▶ _What the task requires_: Give the number of lines in the listing that contain the word "computer", and nothing besides.

▶ _Source material_:
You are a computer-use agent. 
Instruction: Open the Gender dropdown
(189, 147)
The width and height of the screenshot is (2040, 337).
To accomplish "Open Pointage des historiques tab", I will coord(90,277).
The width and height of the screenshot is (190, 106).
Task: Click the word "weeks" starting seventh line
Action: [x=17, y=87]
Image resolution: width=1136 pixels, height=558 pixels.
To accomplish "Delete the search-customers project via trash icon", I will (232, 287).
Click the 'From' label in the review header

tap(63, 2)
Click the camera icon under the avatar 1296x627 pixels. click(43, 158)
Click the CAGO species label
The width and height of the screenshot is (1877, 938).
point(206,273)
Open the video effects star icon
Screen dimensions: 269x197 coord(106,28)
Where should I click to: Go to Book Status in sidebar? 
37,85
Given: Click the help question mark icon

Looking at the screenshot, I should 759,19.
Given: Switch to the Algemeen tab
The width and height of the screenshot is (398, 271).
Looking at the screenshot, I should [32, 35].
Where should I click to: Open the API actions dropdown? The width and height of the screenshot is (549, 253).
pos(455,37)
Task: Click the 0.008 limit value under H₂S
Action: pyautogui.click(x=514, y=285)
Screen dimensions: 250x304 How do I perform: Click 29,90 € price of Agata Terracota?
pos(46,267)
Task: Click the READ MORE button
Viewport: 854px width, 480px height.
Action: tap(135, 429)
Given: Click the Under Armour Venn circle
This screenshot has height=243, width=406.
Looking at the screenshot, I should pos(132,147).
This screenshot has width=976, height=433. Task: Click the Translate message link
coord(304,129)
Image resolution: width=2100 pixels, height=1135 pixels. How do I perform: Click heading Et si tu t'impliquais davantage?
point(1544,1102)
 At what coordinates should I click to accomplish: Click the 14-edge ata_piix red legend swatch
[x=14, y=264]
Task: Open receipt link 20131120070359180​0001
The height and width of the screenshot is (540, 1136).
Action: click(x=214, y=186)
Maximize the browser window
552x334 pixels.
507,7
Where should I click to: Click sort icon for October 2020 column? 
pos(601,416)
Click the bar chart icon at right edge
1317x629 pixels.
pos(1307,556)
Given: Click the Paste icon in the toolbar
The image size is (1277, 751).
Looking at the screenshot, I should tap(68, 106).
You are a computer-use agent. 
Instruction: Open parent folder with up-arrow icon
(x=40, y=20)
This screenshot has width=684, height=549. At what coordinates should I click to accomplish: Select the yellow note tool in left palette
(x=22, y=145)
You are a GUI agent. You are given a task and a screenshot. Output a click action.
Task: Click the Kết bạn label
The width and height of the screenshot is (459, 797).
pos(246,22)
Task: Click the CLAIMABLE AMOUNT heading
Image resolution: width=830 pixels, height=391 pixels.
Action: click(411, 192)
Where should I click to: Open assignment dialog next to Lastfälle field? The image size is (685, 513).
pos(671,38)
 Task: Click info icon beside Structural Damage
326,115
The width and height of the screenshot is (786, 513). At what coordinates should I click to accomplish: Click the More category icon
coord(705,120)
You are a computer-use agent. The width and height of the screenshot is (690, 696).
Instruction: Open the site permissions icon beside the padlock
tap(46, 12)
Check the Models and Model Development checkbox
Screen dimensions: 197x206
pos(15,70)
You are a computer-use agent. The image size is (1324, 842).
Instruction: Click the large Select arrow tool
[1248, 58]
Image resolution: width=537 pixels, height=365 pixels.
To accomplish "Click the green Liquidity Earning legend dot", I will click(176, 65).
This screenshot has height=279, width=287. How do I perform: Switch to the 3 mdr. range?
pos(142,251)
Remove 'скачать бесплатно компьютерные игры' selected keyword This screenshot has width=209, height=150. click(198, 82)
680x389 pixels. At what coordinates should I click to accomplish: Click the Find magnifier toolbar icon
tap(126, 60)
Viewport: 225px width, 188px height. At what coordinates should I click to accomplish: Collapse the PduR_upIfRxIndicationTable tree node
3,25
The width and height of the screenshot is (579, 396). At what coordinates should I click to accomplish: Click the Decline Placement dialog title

▶ _Answer box_: 4